(Stored data entries)
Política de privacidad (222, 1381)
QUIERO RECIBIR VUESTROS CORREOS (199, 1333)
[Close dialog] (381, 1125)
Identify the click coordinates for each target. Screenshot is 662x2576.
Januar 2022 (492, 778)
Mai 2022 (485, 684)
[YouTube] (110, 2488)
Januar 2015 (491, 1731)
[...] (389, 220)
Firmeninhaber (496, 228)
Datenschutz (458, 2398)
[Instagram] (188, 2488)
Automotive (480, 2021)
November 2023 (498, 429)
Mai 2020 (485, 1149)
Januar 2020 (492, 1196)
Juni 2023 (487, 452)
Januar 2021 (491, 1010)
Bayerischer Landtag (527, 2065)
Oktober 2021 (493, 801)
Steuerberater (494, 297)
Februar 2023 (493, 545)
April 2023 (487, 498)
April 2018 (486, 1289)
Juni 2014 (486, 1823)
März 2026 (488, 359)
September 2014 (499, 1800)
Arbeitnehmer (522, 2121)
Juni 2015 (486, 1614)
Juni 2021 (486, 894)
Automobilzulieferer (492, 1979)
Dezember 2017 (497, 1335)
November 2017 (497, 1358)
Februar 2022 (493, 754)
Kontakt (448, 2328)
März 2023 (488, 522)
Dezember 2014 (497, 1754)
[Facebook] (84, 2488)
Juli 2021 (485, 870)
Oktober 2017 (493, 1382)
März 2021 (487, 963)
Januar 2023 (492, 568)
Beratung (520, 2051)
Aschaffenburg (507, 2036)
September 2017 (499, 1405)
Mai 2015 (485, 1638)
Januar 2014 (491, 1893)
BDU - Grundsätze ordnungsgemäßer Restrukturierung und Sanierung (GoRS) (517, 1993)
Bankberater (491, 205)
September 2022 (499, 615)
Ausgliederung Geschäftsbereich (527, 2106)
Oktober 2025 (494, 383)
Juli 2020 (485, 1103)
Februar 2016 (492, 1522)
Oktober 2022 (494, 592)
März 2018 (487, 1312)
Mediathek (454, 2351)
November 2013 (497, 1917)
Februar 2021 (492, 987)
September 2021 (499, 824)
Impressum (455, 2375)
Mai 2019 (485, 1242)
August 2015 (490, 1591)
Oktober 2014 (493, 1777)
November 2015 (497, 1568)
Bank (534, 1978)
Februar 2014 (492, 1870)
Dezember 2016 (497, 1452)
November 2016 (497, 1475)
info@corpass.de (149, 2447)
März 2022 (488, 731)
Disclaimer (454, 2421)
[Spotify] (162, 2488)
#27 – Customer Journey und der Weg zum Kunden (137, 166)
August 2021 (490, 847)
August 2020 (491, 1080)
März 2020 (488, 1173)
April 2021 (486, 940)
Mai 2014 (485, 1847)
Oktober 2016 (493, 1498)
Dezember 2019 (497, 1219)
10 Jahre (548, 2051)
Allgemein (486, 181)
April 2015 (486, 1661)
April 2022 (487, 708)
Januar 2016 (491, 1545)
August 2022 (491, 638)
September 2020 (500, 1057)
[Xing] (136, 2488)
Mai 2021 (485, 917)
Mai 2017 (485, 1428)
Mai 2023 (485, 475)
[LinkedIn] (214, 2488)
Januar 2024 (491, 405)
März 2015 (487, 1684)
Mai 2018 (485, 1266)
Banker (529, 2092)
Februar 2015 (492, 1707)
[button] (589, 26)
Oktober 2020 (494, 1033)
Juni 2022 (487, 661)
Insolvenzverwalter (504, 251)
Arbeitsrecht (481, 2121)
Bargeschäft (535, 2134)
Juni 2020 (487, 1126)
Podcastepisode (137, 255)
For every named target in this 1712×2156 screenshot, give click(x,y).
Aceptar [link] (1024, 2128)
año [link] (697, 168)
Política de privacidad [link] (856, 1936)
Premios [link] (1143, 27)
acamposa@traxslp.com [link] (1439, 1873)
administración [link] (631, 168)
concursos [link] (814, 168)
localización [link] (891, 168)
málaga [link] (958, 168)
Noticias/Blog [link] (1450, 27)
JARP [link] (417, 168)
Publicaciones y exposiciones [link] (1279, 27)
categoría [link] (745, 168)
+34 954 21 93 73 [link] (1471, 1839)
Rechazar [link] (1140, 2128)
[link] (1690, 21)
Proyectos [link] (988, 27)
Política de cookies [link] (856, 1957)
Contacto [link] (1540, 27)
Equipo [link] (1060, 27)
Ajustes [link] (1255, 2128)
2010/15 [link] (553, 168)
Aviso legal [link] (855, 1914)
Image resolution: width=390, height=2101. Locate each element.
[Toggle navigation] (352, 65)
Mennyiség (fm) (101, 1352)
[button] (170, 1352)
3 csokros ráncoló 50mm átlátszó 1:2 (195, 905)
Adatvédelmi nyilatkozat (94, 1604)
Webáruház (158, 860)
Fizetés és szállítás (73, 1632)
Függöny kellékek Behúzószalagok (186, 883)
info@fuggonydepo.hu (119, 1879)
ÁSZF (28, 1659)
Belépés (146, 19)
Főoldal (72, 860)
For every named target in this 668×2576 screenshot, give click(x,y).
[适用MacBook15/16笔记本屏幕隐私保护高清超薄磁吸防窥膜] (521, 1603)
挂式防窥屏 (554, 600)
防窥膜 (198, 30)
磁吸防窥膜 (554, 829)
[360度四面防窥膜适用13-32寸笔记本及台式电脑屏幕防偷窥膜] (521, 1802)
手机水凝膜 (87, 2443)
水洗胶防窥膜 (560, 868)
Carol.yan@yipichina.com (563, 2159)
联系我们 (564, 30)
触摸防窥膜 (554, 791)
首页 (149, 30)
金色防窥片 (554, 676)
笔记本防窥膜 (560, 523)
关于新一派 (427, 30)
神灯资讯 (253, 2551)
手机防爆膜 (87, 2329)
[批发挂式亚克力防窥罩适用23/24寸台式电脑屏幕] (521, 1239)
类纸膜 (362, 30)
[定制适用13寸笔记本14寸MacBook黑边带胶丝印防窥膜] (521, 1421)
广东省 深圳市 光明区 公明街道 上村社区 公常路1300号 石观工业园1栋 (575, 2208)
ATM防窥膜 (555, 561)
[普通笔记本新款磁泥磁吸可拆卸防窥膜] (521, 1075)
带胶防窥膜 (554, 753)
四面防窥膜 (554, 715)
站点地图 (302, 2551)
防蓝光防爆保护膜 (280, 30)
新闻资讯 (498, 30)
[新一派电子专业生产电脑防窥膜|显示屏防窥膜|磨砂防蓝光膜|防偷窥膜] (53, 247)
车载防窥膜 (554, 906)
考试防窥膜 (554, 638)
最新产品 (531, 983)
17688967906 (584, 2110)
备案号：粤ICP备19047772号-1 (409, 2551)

**DIRECTIONS:**
Print nothing but the lines from the one that contains "Webáruház (158, 860)" to the final line of the data, both included, exactly as they read.

**ANSWER SPACE:**
Webáruház (158, 860)
Fizetés és szállítás (73, 1632)
Függöny kellékek Behúzószalagok (186, 883)
info@fuggonydepo.hu (119, 1879)
ÁSZF (28, 1659)
Belépés (146, 19)
Főoldal (72, 860)
For every named target in this 668×2576 screenshot, give click(x,y).
[适用MacBook15/16笔记本屏幕隐私保护高清超薄磁吸防窥膜] (521, 1603)
挂式防窥屏 (554, 600)
防窥膜 (198, 30)
磁吸防窥膜 (554, 829)
[360度四面防窥膜适用13-32寸笔记本及台式电脑屏幕防偷窥膜] (521, 1802)
手机水凝膜 (87, 2443)
水洗胶防窥膜 (560, 868)
Carol.yan@yipichina.com (563, 2159)
联系我们 (564, 30)
触摸防窥膜 (554, 791)
首页 (149, 30)
金色防窥片 (554, 676)
笔记本防窥膜 (560, 523)
关于新一派 (427, 30)
神灯资讯 (253, 2551)
手机防爆膜 (87, 2329)
[批发挂式亚克力防窥罩适用23/24寸台式电脑屏幕] (521, 1239)
类纸膜 (362, 30)
[定制适用13寸笔记本14寸MacBook黑边带胶丝印防窥膜] (521, 1421)
广东省 深圳市 光明区 公明街道 上村社区 公常路1300号 石观工业园1栋 (575, 2208)
ATM防窥膜 (555, 561)
[普通笔记本新款磁泥磁吸可拆卸防窥膜] (521, 1075)
带胶防窥膜 (554, 753)
四面防窥膜 (554, 715)
站点地图 (302, 2551)
防蓝光防爆保护膜 (280, 30)
新闻资讯 (498, 30)
[新一派电子专业生产电脑防窥膜|显示屏防窥膜|磨砂防蓝光膜|防偷窥膜] (53, 247)
车载防窥膜 (554, 906)
考试防窥膜 (554, 638)
最新产品 (531, 983)
17688967906 (584, 2110)
备案号：粤ICP备19047772号-1 (409, 2551)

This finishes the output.